Source document:
────────────────────────────────────────

Banjo Movie Review

banjo-movieBanjo is Marathi film director Ravi Jadhav’s first foray into Bollywood. Jadhav is known there for some wonderful movies and the same is expected out of him with Banjo.

Banjo as a script has nothing new to offer. It is the same underdog vs the world story that we have seen in umpteen movies. Though plots like these are stale, there have been many movies that have rocked this plot with an exciting screenplay and tight narration. Banjo sadly falls flat on both counts. The vain script suffers further with a terrible screenplay punctuated with utterly forced humour. The scenes are lazy and contrived, while the slow pace and the déjà vu factor runs persistently throughout the film.

────────────────────────────────────────

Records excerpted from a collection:
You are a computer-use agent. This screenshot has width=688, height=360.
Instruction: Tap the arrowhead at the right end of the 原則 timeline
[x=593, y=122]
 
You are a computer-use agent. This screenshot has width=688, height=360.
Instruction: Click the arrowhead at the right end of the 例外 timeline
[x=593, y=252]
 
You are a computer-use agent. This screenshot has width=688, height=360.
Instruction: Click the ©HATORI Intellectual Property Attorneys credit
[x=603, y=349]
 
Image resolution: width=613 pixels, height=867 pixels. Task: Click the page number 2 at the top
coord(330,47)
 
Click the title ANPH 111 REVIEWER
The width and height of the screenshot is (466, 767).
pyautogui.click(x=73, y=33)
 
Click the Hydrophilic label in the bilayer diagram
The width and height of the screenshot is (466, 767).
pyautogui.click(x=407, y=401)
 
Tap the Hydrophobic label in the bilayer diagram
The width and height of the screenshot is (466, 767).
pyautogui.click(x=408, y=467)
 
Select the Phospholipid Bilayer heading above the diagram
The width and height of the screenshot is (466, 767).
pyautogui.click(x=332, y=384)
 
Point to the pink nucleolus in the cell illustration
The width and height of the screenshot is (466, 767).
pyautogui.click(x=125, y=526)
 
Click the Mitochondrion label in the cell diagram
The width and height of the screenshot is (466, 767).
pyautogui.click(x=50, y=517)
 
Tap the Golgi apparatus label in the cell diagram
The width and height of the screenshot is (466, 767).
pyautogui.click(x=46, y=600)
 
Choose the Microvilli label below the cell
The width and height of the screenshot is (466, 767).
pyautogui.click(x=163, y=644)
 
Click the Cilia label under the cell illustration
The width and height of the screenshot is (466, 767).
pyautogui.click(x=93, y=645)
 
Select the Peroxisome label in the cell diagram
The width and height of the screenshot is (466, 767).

────────────────────────────────────────

Task list:
• A. Retype the part of the Banjo review starting at "Banjo Movie Review" and ending at "throughout the film.".
• B. Using the Banjo review, say for each statement whether it agrees with the review, answering yes or no and quoting the deciding words: (i) Ravi Jadhav is a Marathi film director. (ii) The review says the script of Banjo has something new to offer. (iii) The review describes the film's pace as fast.
• C. Give what follows in the Banjo review after its last sentence.

Responses per task:
• A.
Banjo Movie Review

banjo-movieBanjo is Marathi film director Ravi Jadhav’s first foray into Bollywood. Jadhav is known there for some wonderful movies and the same is expected out of him with Banjo.

Banjo as a script has nothing new to offer. It is the same underdog vs the world story that we have seen in umpteen movies. Though plots like these are stale, there have been many movies that have rocked this plot with an exciting screenplay and tight narration. Banjo sadly falls flat on both counts. The vain script suffers further with a terrible screenplay punctuated with utterly forced humour. The scenes are lazy and contrived, while the slow pace and the déjà vu factor runs persistently throughout the film.

• B.
(i) Yes: "Marathi film director Ravi Jadhav’s first foray into Bollywood"
(ii) No: "Banjo as a script has nothing new to offer."
(iii) No: "the slow pace and the déjà vu factor runs persistently throughout the film"

• C.
Riteish Deshmukh has the swagger, the clothes, the demeanour and the looks of a rock star, but sadly the makers forgot that he is playing the role of a street musician. Riteish overplays his role and the tapori act just to enhance his image does not work. His performance is patchy to say the least. Nargis looks the “ABCD” girl tip to toe and even manages to mouth Hindi dialogues the English way without having to connect her permanently fixed wide lips. She speaks part Hindi; part English in her firangi attire and with her wooden expressions she floats like a lifeless log. Then there are others who do what is told.

Cinematographer captures the ethos of Mumbai really well, the background score is OK while the songs middle somewhere without connecting the listeners. The dialogues are sub standard while the editor seems to have used the “work from home” option. The direction is insipid.

Banjo could have been an entertaining movie, had a lot more seriousness and thought gone into the script. At its best Banjo is laid back and plain lazy. Jadhav’s first attempt with Banjo seems to have started on a wrong note.

BANJO – BHEJA KARAB !!

1.75/5

B.U.Shreesha.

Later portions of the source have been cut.